Drilling down into the US data, the core CPI reading – which strips out energy and food – rose 3.8pc year-on-year, the fastest rate since the early 1990s, as inflation spreads across the economy. And this inflation isn't only due to "base effects" – reflecting last May's lockdown, when demand and therefore prices were temporarily low. Month-on-month inflation has also been soaring in the US, recently at a 40-year high.
Central banks everywhere claim inflation is "transitory" – the latest buzzword. The European Central Bank kept the stimulus taps full on last week despite significant improvement in the eurozone's growth outlook and inflation rising from 1.6pc to 2pc in May.

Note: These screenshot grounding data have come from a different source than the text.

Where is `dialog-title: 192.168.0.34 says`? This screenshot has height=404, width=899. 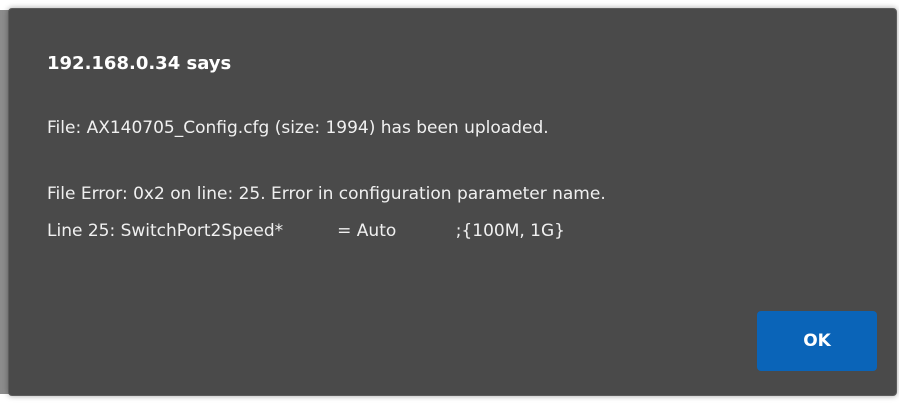 dialog-title: 192.168.0.34 says is located at coordinates (140, 64).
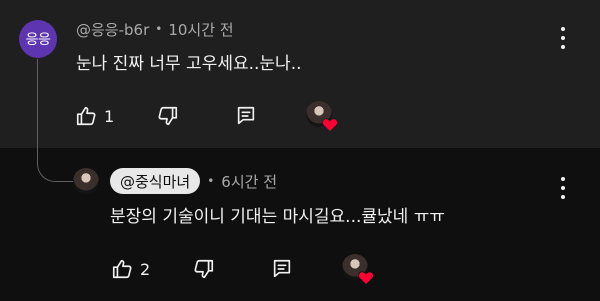 The width and height of the screenshot is (600, 301). I want to click on comment-actions: 1, so click(207, 116).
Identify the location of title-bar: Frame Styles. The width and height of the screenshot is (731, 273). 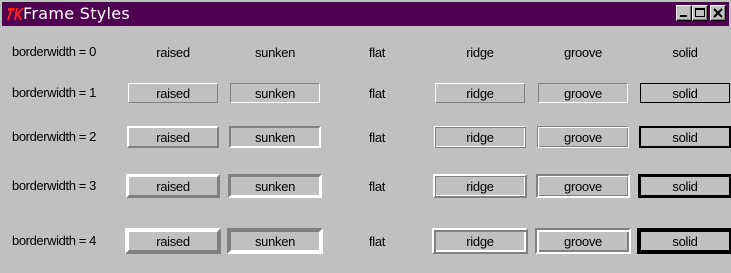
(366, 14).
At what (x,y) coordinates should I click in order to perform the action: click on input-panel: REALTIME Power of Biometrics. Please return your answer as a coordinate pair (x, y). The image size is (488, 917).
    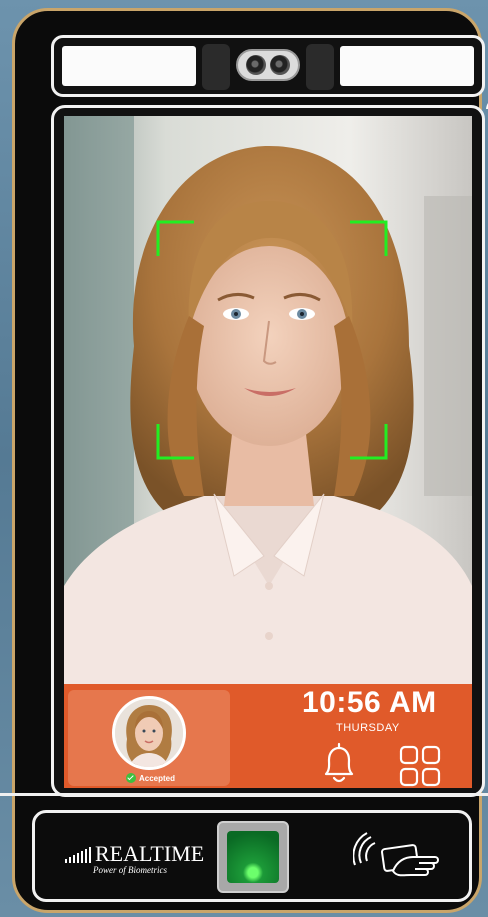
    Looking at the image, I should click on (252, 856).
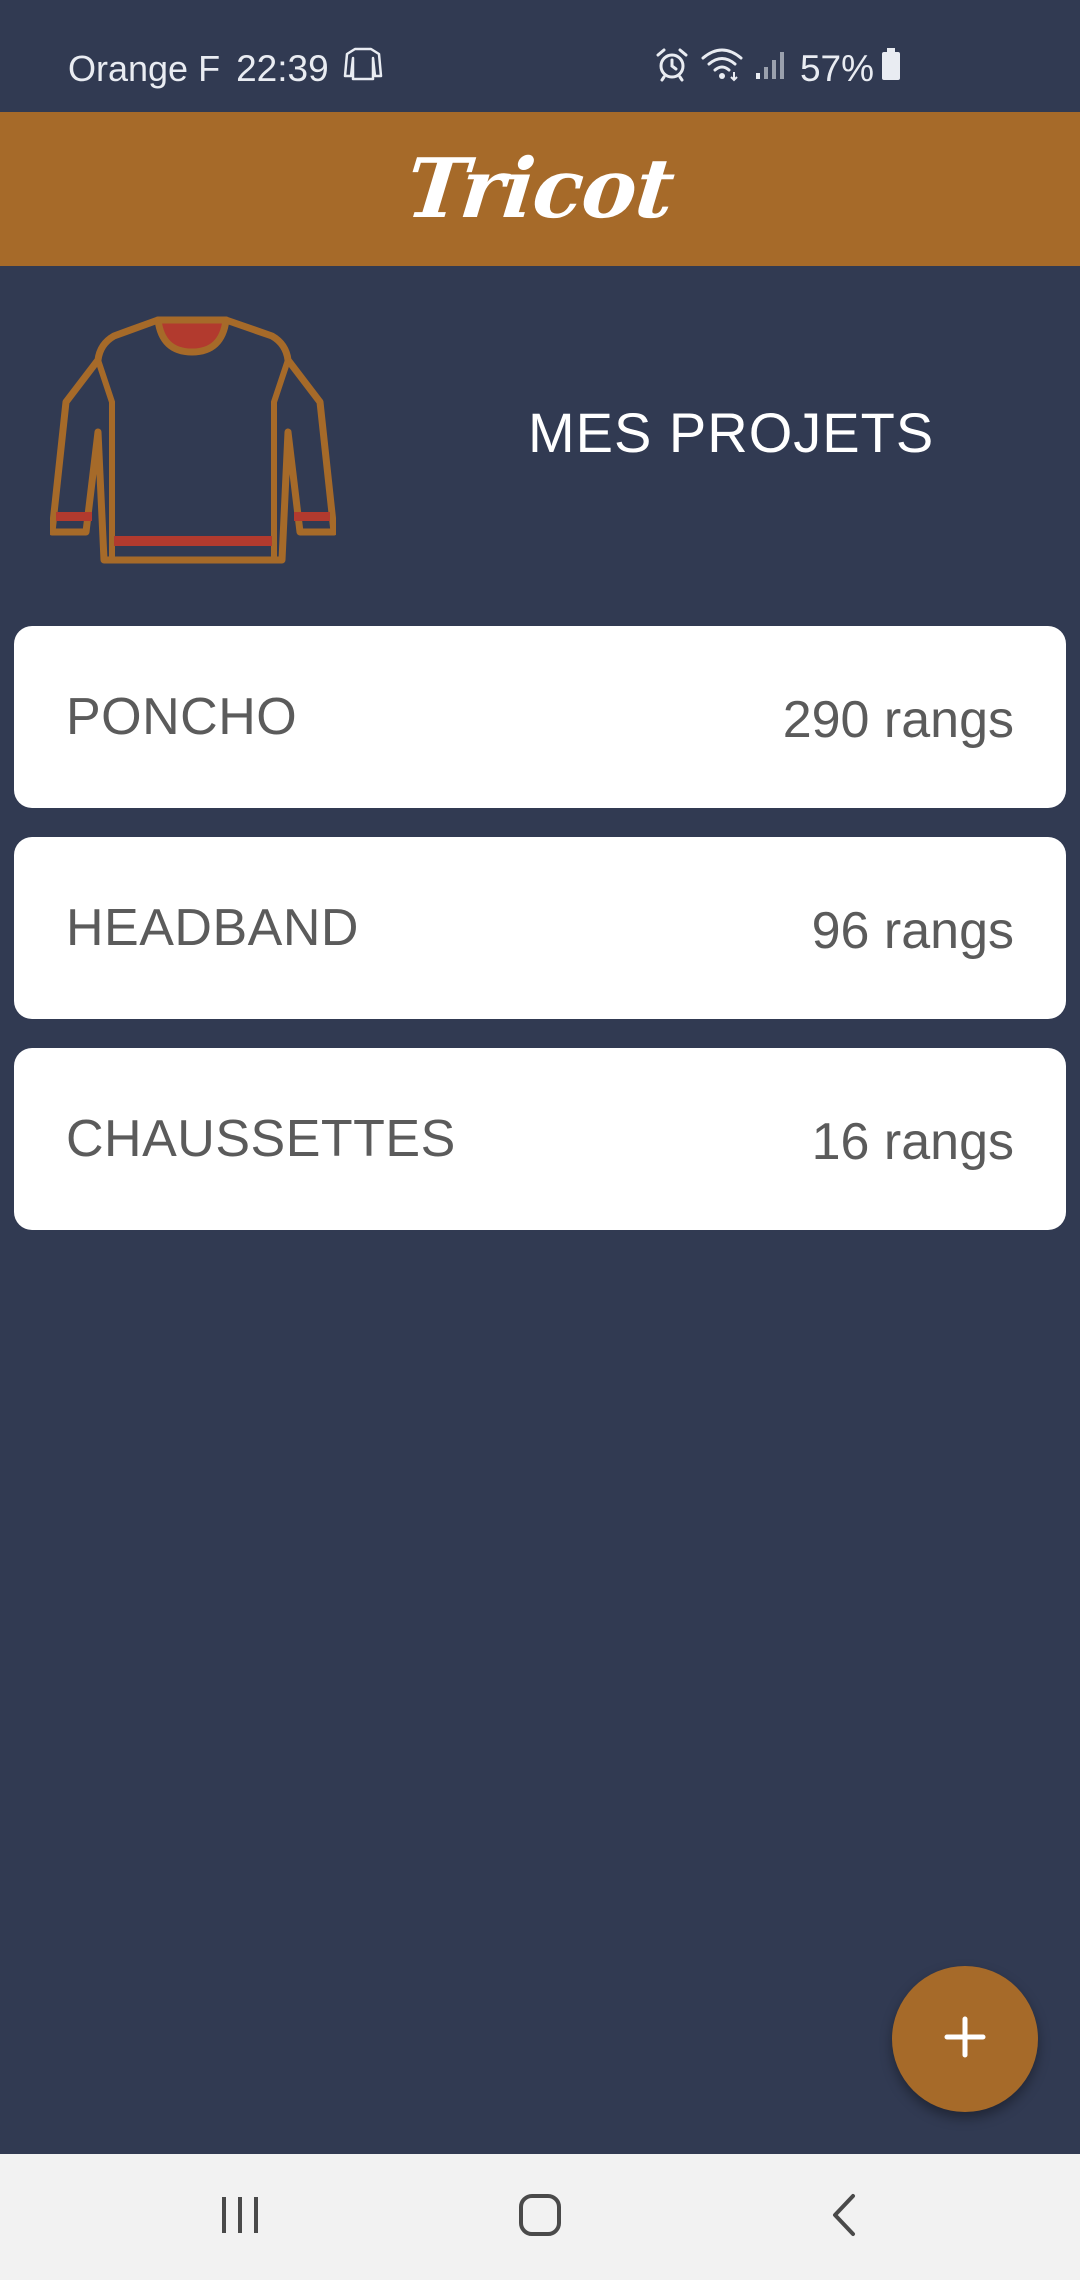 This screenshot has height=2280, width=1080. Describe the element at coordinates (212, 928) in the screenshot. I see `project-name: HEADBAND` at that location.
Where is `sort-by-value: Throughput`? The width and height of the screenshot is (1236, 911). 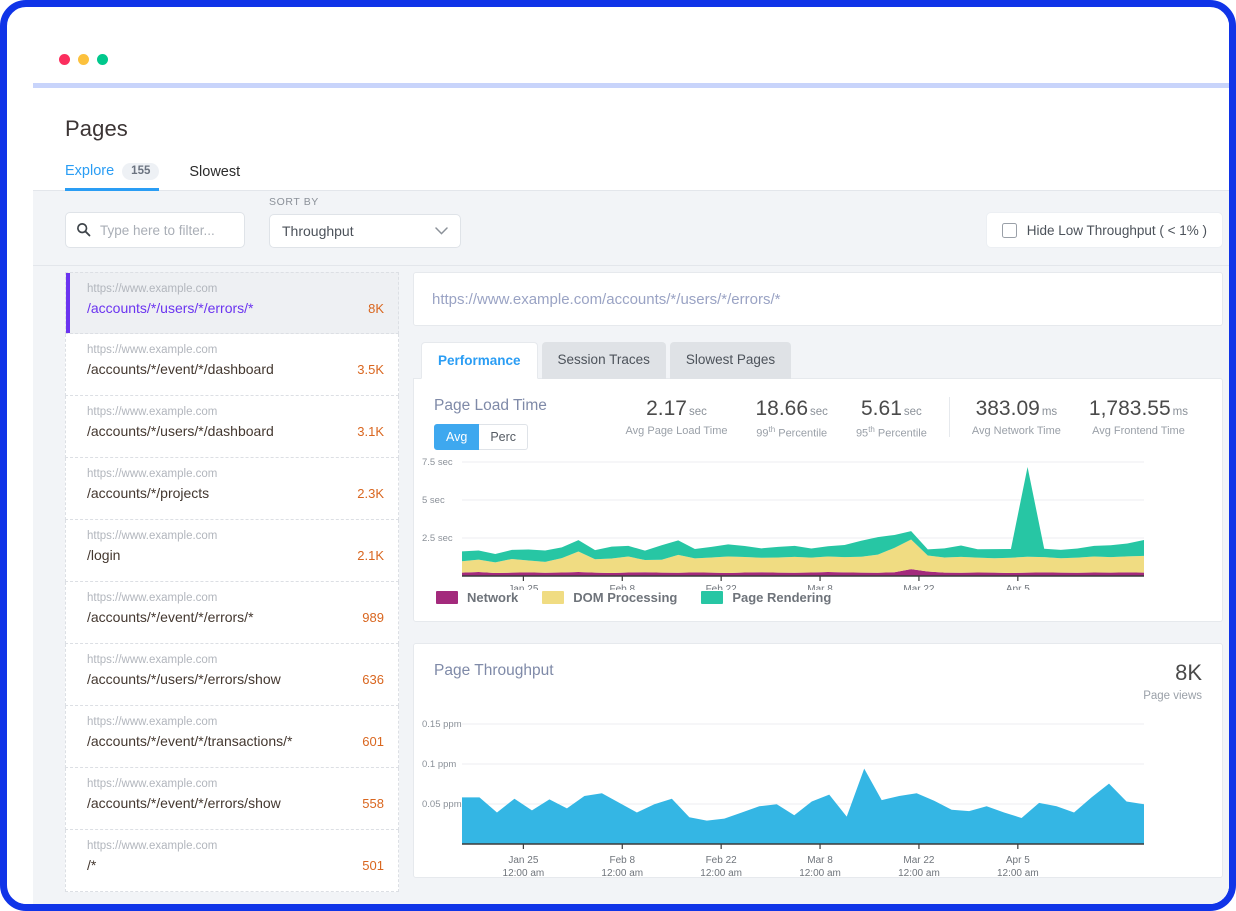 sort-by-value: Throughput is located at coordinates (318, 231).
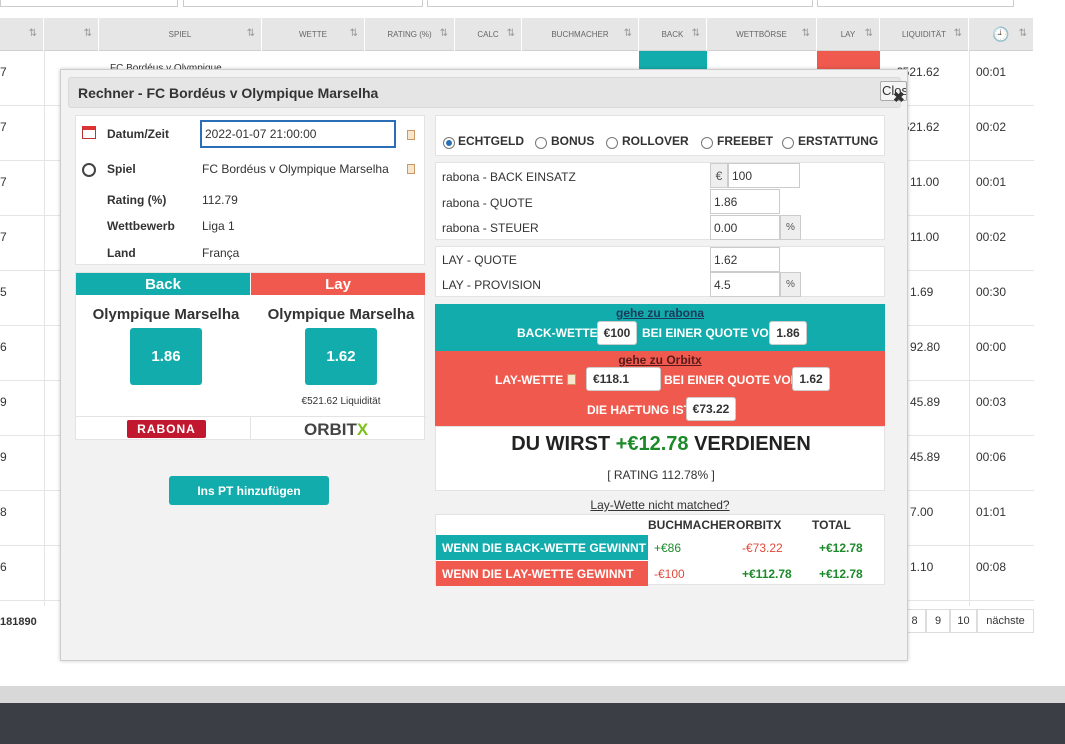 The width and height of the screenshot is (1065, 744). I want to click on lay-odds-label: LAY - QUOTE, so click(480, 260).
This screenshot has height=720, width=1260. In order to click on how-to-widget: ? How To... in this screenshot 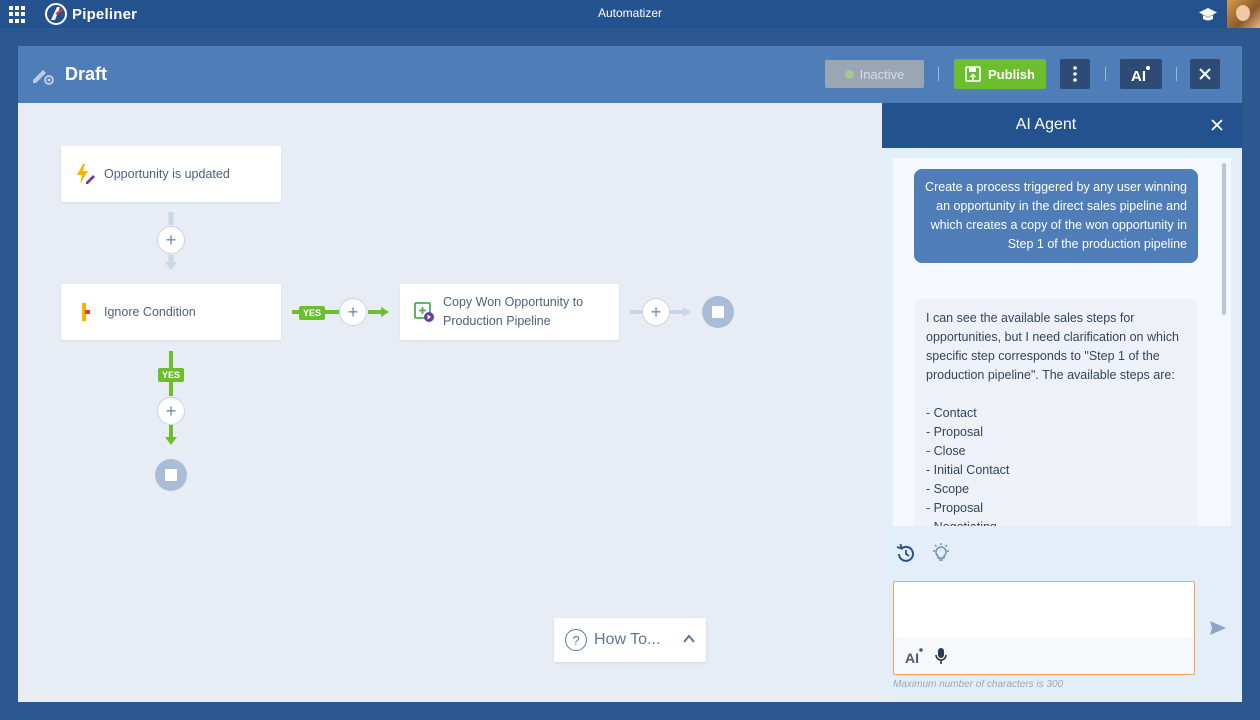, I will do `click(630, 640)`.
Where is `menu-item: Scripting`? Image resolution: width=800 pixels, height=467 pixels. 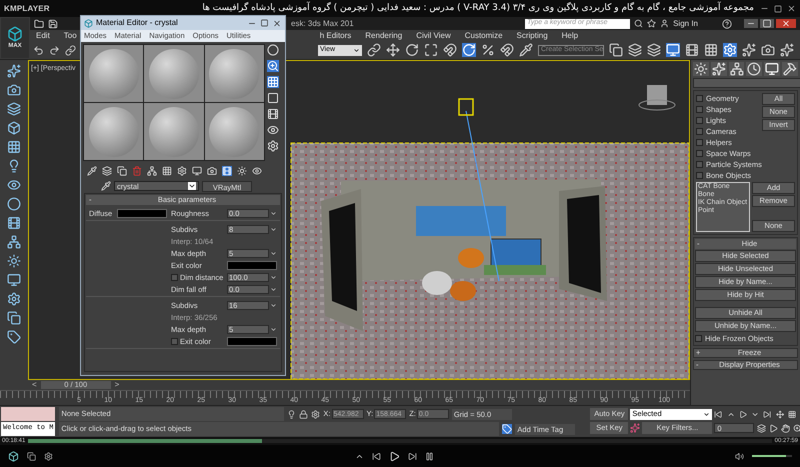
menu-item: Scripting is located at coordinates (532, 36).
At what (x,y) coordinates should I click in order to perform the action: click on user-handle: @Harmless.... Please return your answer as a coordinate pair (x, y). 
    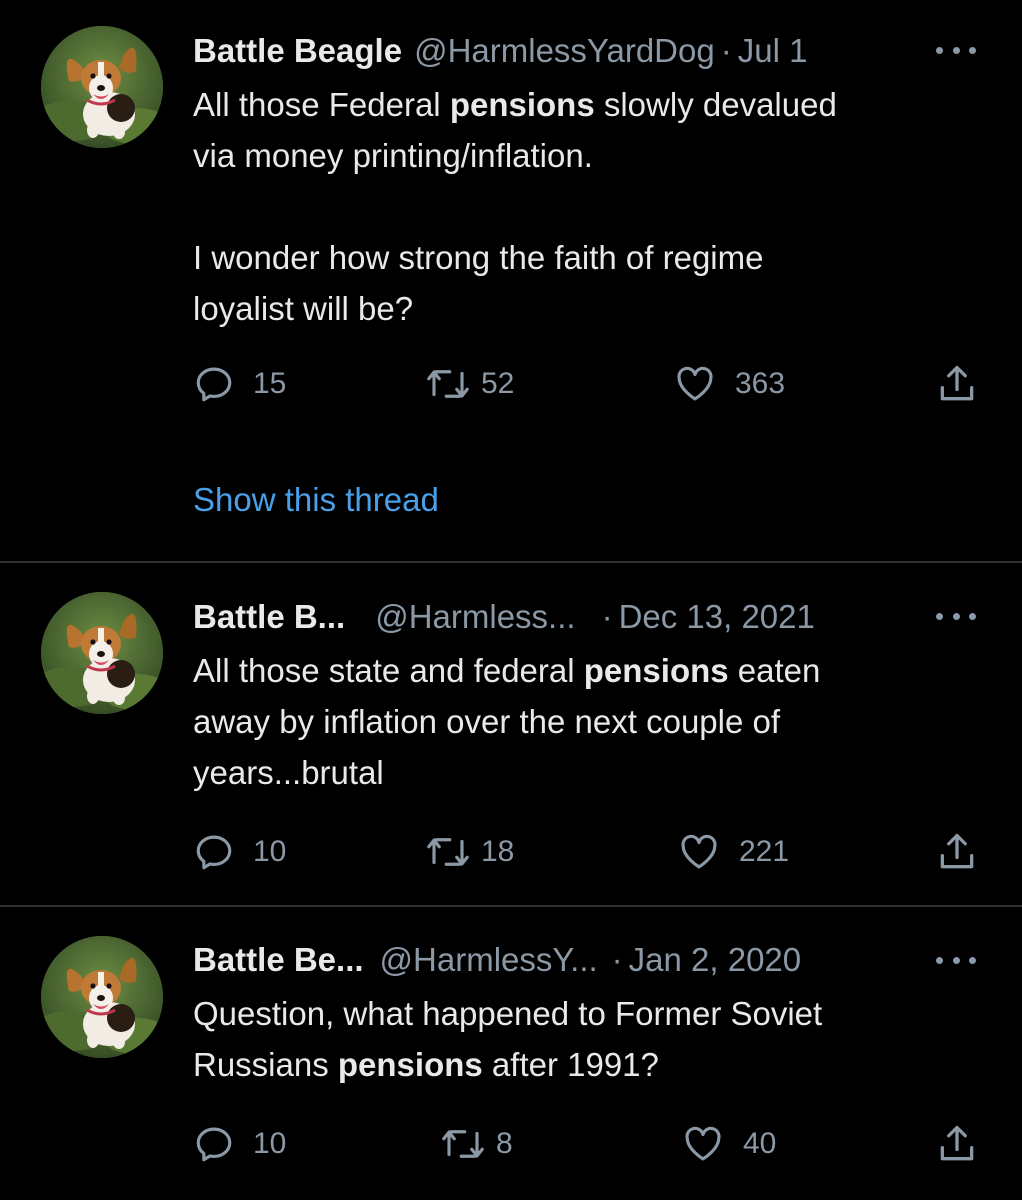
    Looking at the image, I should click on (475, 616).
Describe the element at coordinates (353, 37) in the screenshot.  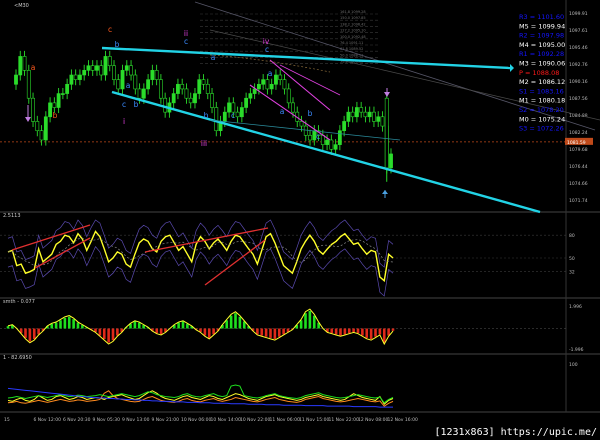
I see `fib-label: 100.0 1092.48` at that location.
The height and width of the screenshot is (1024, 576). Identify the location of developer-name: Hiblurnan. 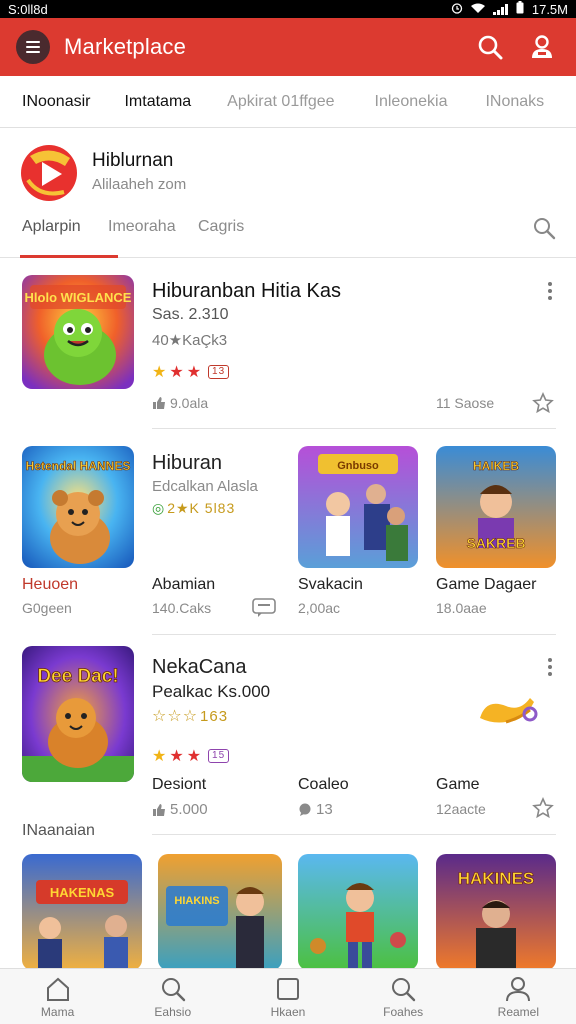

On top of all this, the ubiquitous "net zero" agenda is inflationary, given its impact on the cost of rare earth metals and other commodities needed to wean us off fossil fuels. Copper prices have more than doubled over the last year, for instance, given that electric cars need five times more of it than conventional vehicles. Our politicians' fixation on Elon Musk will generate long-term inflation.
Consider, also, that post-Covid QE, injected directly into the bank accounts of households and firms via government furlough and business support schemes, is far more inflationary than its pre-Covid variant, which remained largely inside the financial system, being expressed in stock and bond prices.
Our central bankers need to act like grown-ups and start speaking truth to power.